LE MARTYRE DE SAINT THÉODORET

fêté le 23 octobre

 

Sous le règne de l'empereur Constance, d'heureuse mémoire, le jeune Julien, à qui il tenait rigueur, se réfugia dans l'Église d'Antioche, où il exerça la fonction de lecteur. Après la mort de Constance, Julien renia la foi et, devenu prévaricateur, adora les dieux de l'empire dont il prit le gouvernement. Il s'efforçait dès lors d'entraîner à sa secte les chrétiens, moins par contrainte et par menace que par des promesses et l'appât des honneurs. Son oncle Julien l'imita et sacrifia aux dieux; il reçut alors le droit de glaive, le titre de comte d'Orient, et il entreprit aussitôt de relever les idoles. Ayant entendu dire que l'Église d'Antioche possédait des richesses considérables, il réduisit le clergé à prendre la fuite et ferma alors l'Église de Dieu; quant aux fugitifs, ils exerçaient leur ministère où ils pouvaient. Saint Théodoret, prêtre de cette Église d'Antioche, ne quitta pas la ville; il groupa quelques fidèles avec lesquels il priait sans cesse et offrait à Dieu d'agréables supplications.

Julien, ayant eu connaissance de ces assemblées, en prit occasion de faire sa cour à l'empereur; il s'assit dans la chambre du conseil et se fit amener Théodoret, qu'on introduisit, les mains liées derrière le dos.

- C'est toi, Théodoret, qui, du temps de Constance, empêchais d'adorer les dieux, détruisais les temples et les autels, bâtissais des églises et des tombeaux aux morts ?

- C'est moi; j'ai bâti des églises et des basiliques en l'honneur des martyrs le plus que j'ai pu; j'ai renversé les idoles et les autels des démons, afin de délivrer les âmes des hommes égarés.

- Rends honneur aux dieux, puisque tu avoues tout cela.

- Tu sais bien que j'ai fait cela du temps de Constance et qu'il ne l'a jamais défendu. Je suis surpris de te trouver maintenant, toi, prévaricateur, devenu soudain défenseur des idoles.

- Qu'on le frappe sous les pieds, puisqu'il nie l'existence des dieux.

- Tu pèches, Julien; tu as renoncé à la foi et tu cours à la mort éternelle.

- Qu'on donne des soufflets sur la figure de cet imbécile, afin qu'il cesse de blasphémer.

- Ne te trompes pas et ne prends pas mes vérités pour des injures.

- T'indigneras-tu si on te fustige ? Tu verras bien d'autres tourments auxquels tu ne penses pas, si tu refuses de sacrifier.

Données de pointage des cibles
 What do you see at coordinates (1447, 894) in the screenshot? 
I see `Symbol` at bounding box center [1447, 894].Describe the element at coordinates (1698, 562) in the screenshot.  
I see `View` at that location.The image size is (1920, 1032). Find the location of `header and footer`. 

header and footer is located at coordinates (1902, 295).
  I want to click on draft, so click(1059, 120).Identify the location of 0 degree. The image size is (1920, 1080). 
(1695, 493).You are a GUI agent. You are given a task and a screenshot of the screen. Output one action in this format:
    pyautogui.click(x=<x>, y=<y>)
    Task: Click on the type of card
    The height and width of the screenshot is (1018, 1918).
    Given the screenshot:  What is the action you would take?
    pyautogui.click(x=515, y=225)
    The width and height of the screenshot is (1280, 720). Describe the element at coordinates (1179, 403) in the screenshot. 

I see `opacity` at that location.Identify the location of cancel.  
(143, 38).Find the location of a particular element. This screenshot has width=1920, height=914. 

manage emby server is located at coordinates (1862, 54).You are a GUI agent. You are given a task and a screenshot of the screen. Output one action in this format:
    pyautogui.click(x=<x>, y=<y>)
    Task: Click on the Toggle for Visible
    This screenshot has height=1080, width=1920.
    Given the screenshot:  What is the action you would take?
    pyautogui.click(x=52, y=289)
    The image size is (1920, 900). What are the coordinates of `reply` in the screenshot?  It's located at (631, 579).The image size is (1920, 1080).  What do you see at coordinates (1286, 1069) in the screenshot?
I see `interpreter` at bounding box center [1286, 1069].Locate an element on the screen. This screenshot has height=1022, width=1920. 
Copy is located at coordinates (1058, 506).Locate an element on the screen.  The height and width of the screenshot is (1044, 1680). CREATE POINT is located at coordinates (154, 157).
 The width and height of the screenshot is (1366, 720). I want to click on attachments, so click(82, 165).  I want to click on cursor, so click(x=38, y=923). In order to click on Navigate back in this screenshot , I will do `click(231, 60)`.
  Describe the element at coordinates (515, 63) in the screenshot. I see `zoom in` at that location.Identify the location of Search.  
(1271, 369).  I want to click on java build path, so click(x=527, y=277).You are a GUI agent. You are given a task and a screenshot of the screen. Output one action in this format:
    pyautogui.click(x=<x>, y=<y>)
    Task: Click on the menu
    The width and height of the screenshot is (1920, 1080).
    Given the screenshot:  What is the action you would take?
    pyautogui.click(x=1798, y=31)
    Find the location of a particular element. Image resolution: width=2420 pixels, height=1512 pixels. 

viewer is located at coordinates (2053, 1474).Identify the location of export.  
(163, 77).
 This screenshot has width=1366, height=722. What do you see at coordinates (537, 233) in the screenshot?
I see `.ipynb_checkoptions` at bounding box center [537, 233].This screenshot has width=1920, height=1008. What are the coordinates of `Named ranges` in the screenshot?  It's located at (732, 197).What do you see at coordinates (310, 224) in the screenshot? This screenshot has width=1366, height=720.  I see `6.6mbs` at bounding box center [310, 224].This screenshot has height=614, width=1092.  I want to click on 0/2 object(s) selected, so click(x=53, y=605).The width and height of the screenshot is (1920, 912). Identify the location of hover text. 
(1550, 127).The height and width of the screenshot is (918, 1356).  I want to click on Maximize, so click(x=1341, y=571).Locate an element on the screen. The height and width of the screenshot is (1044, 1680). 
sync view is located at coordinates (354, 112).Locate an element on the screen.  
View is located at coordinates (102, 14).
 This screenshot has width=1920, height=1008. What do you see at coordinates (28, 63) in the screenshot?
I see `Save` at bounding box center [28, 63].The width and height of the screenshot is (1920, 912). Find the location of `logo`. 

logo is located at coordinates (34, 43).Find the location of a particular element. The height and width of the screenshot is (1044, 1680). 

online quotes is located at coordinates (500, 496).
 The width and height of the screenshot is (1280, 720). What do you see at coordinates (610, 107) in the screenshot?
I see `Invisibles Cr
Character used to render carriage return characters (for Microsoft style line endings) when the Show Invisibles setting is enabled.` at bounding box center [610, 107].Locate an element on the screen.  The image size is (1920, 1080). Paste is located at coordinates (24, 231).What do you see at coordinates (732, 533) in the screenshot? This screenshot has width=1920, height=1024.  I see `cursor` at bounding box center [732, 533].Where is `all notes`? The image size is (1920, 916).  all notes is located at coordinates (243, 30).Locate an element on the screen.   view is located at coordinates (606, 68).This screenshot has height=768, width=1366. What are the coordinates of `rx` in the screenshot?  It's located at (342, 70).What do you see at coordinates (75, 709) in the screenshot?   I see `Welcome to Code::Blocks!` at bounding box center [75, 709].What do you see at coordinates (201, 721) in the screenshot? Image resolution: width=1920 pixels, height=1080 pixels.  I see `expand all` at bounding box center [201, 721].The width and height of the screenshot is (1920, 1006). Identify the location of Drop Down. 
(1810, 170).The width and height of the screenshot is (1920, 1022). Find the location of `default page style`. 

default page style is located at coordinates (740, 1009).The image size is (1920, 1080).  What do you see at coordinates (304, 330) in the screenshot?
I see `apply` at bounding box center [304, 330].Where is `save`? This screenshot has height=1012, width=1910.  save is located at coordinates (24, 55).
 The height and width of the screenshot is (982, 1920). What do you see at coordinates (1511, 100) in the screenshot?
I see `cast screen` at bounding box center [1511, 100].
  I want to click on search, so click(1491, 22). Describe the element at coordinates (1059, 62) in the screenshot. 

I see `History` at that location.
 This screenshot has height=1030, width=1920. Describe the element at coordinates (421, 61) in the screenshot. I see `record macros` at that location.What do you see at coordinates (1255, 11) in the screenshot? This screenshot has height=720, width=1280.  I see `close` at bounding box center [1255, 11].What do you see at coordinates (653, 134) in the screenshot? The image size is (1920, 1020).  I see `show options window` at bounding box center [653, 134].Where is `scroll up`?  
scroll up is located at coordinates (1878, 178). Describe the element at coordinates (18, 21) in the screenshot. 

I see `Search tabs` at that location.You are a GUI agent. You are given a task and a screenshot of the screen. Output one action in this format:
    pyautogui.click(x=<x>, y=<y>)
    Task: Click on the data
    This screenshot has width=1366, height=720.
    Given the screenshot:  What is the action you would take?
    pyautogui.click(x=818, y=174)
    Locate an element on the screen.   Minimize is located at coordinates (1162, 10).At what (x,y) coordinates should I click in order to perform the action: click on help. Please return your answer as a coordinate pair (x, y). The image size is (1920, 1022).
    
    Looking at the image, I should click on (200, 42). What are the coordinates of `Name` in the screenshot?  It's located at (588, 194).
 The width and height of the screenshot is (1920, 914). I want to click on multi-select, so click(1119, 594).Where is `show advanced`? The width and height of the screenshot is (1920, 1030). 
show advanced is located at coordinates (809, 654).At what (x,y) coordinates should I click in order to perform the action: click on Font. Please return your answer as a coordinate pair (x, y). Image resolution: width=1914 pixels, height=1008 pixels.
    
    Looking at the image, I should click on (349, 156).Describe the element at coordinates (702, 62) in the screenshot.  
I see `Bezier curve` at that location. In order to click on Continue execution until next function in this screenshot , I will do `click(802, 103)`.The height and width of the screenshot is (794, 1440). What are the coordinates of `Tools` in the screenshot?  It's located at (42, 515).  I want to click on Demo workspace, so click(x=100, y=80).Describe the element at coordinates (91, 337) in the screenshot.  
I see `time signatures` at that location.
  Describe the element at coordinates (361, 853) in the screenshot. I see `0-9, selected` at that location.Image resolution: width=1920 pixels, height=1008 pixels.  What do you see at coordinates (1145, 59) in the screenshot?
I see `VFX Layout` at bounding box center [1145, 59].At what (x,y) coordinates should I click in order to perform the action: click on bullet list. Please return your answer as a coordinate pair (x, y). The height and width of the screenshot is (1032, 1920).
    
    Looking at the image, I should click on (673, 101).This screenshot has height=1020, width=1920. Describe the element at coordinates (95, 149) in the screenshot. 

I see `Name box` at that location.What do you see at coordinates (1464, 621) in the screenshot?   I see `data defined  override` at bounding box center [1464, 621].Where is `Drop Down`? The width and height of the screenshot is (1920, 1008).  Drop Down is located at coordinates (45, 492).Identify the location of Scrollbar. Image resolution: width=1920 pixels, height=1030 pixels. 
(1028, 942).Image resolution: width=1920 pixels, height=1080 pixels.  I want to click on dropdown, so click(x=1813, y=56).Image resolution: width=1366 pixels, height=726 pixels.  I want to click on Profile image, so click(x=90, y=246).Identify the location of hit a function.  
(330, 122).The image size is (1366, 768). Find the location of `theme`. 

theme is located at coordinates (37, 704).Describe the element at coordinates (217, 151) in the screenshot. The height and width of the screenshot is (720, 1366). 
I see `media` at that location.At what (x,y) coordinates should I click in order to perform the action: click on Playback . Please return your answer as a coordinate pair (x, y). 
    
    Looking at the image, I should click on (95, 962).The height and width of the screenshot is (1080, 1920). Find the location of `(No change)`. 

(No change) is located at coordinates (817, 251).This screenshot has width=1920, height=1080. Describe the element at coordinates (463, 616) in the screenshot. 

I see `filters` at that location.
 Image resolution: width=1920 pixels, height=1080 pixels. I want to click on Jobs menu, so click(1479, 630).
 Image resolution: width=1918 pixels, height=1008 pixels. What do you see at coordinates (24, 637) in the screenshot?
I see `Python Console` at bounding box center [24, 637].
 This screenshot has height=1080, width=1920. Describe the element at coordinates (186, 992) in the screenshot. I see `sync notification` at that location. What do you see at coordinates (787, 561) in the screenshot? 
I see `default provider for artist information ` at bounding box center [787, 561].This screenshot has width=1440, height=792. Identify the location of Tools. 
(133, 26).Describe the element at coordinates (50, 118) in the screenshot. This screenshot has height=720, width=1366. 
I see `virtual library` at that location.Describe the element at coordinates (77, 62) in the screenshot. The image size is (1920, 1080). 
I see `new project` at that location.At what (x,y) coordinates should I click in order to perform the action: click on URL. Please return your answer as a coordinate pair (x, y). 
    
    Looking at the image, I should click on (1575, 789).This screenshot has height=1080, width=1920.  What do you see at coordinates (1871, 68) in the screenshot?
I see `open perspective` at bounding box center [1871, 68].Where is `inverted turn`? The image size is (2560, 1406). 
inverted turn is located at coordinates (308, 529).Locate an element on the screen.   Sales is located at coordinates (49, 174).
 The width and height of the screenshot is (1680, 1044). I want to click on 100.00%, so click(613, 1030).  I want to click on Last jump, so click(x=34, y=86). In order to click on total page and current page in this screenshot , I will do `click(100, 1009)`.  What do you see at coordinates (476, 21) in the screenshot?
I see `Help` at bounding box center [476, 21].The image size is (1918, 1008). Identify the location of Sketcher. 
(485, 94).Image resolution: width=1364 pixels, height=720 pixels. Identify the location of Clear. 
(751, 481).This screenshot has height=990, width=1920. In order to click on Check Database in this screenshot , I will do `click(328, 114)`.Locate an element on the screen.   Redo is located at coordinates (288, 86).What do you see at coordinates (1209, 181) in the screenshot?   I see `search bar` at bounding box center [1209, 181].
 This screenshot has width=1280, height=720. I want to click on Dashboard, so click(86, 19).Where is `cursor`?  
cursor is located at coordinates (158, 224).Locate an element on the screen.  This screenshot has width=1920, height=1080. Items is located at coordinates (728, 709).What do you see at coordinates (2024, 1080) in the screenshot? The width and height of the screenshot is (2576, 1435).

* Consignes:
**1.** Répondez aux questions suivantes d'après le récit du martyre de saint Théodoret.
(a) Quelle fonction le jeune Julien exerça-t-il dans l'Église d'Antioche ?
(b) Quel titre l'oncle de Julien reçut-il après avoir sacrifié aux dieux ?
(c) Dans quel état Théodoret fut-il introduit dans la chambre du conseil ?
**2.** Rédigez la suite du récit du martyre de saint Théodoret, en reprenant après la dernière réplique de Julien.

* Réponses attendues:
**1.**
(a) Il y exerça la fonction de lecteur.
(b) Il reçut le titre de comte d'Orient.
(c) Il fut introduit les mains liées derrière le dos.

**2.**
- Je viens de te le dire, je te le répète : Ne pèche donc pas en donnant le nom de dieux aux productions de l'industrie, quitte ton orgueil et ressouviens-toi de ce que tu as perdu.

- Inutile d'employer avec moi ces paroles habiles à l'aide desquelles tu trompes les gens du commun.

- Lorsque tu adorais le vrai Dieu, tu confessais la vérité et tu haïssais le mensonge, tandis que maintenant, enflé de superbe, tu nommes dieux les idoles et tu appelles mensonge la vérité.

- Tu causes, sacrilège, comme si tu arrivais d'Athènes.

- Je ne viens d'Athènes, ni de l'école d'éloquence, mais, rempli du saint Esprit, j'opposerai les Écritures sacrées à tes questions, désirant te voir revenir à une voie meilleure."

Julien, vexé, ordonna de tirer un peu plus sur les quatre pieux et, après qu'on l'eut fait à l'aide de cordes et de poulies, le corps du saint s'allongea tellement qu'il semblait être devenu un homme de huit pieds.

- Sens-tu la torture, Théodoret ? dit Julien. Laisse donc tes doctrines, sacrifie et vis.

Théodoret haussa la voix et dit en riant :

- As-tu oublié ce que je t'ai dit ? N'appelle pas du nom de dieux des produits industriels; reconnais le Dieu qui a fait le ciel et la terre, et son Fils Jésus Christ dont le Sang précieux t'a sauvé.

- Tu dis que le Créateur du monde a été crucifié, est mort, a été enseveli ?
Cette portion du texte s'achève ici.